Online ad sales were up 21% in 2003. Given that these buyers are a lot savvier than the $33,333 a second super bowl advertisers of 1999 and 2000, the $7.3 billion figure is especially impressive. (Thank you Taegan!)
Robert Cox gives an exhaustive analysis of the problems with figuring out what kind of traffic bloggers generate. (Thanks Hylton!)

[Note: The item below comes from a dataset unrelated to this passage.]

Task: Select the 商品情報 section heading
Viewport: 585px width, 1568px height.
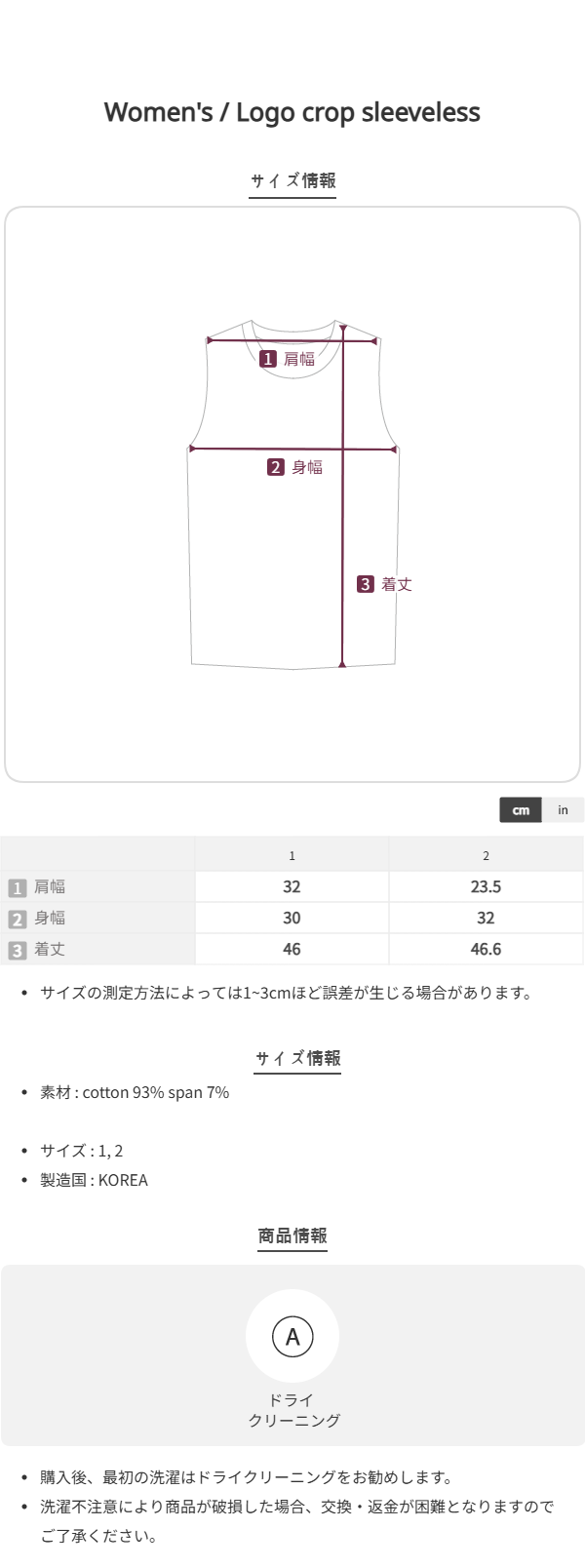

Funnily enough, traffic can be a distraction for advertisers — community spirit seems to be the essential metric. Do your readers identify with each other? Do they share a passion? If not, you probably won’t make money selling ads than the average vendor of the trillion other page impressions currently flooding the web. If web analysis tools like Webalizer and Webtrends and can’t come up with the right answer for traffic, imagine the challenge the “community spirit” will bring. I was reading the kids The little prince the other night and chuckled at this:
Grown-ups like numbers. When you tell them about a new friend, they never ask questions about what really matters. They never ask: “What does his voice sound like?” What games does he like best?” “Does he collect butterflies?” They ask: “How old is he?” “How many brotheres does he have?” How much does he weigh?” “How much money does his father make?” Only then do they think they know him. If you tell grown-ups, “I saw a beautiful red brick house, with geraniums at the windoes and doves on the roof…,” they won’t be able to imagine such a house. You have to tell them, “I saw a house worth a hundred thousand francs.” They they exclaim, “What a pretty house!”